(Background info: Peter joined a 4th grade class at our local elementary school in March after being homeschooled for almost two years.)

Peter seemed to adjust well to school.  It wasn’t perfect, but I didn’t expect it to be.  Getting him out the door on time was a challenge, as expected.  Fortunately the bus stops on the road we live on at both sides of our property, so if it was at the first stop as he was leaving the house (where he usually gets on the bus), he could run to the second stop and make it.  He only actually missed the bus once.  Packing his lunch isn’t my favorite thing to do, but it wasn’t too bad.  Getting him to do his homework was not as difficult as expected; in fact, near the end of the year, he actually did it himself before being told a few times.

Every Monday, he brought home a sheaf of papers–his work from the previous week, along with a newsletter from the teacher.  I always went through it all and was generally pleased with the quality of his work.  He started school a few days before the beginning of the final quarter of the year.  He brought home his report card on the last day of school on June 5th and his grades were excellent, so he adjusted well academically.

Actions to take.
#1 In the passage about Peter starting school, on what date did he bring home his report card?
#2 Reproduce the passage about Peter starting school word for word, starting with "(Background info: Peter" and going on through "a few times.".

Recorded data.
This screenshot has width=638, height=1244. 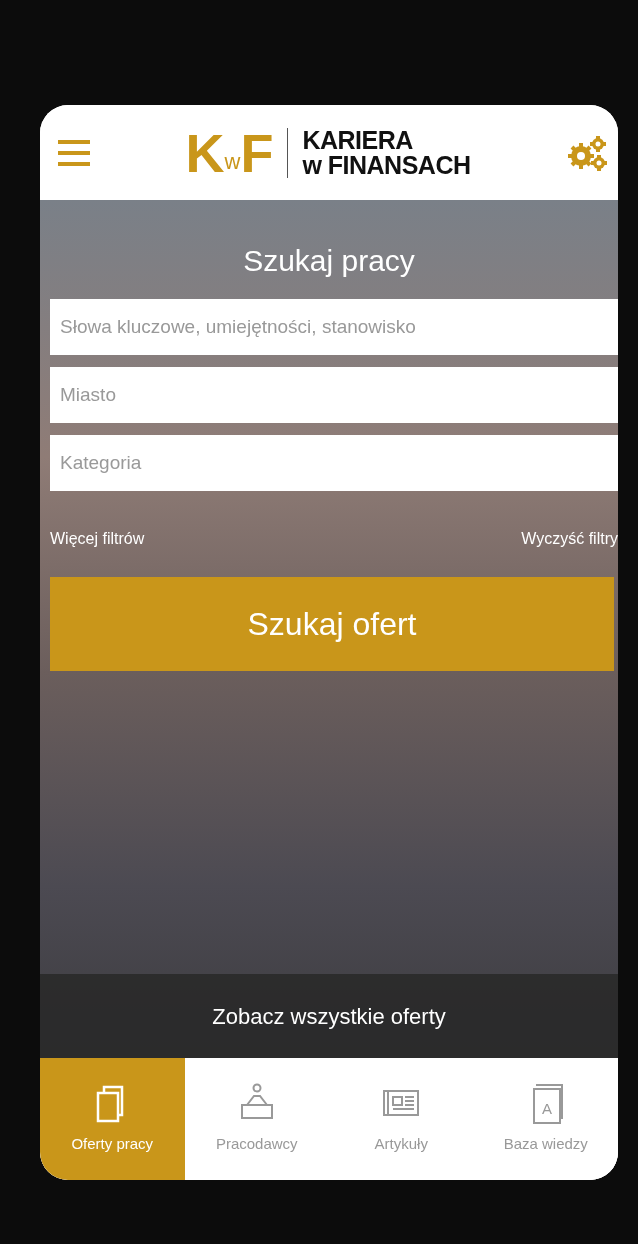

==

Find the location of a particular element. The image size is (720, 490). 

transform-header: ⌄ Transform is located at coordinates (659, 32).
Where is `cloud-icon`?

---

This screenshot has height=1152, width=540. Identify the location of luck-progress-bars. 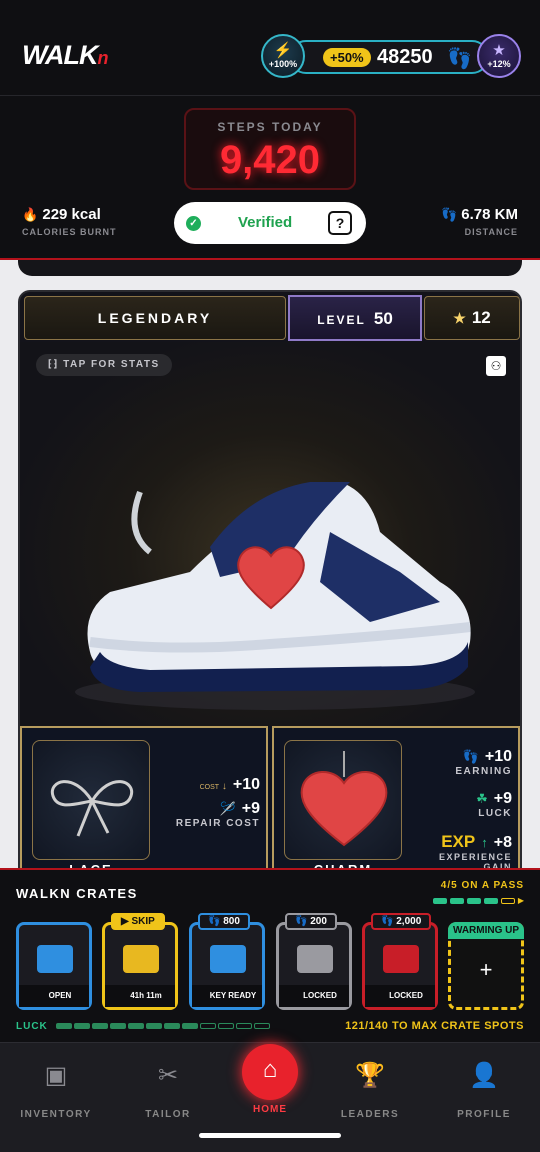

Solutions.
#1 June 5th, the last day of school.

#2
(Background info: Peter joined a 4th grade class at our local elementary school in March after being homeschooled for almost two years.)

Peter seemed to adjust well to school.  It wasn’t perfect, but I didn’t expect it to be.  Getting him out the door on time was a challenge, as expected.  Fortunately the bus stops on the road we live on at both sides of our property, so if it was at the first stop as he was leaving the house (where he usually gets on the bus), he could run to the second stop and make it.  He only actually missed the bus once.  Packing his lunch isn’t my favorite thing to do, but it wasn’t too bad.  Getting him to do his homework was not as difficult as expected; in fact, near the end of the year, he actually did it himself before being told a few times.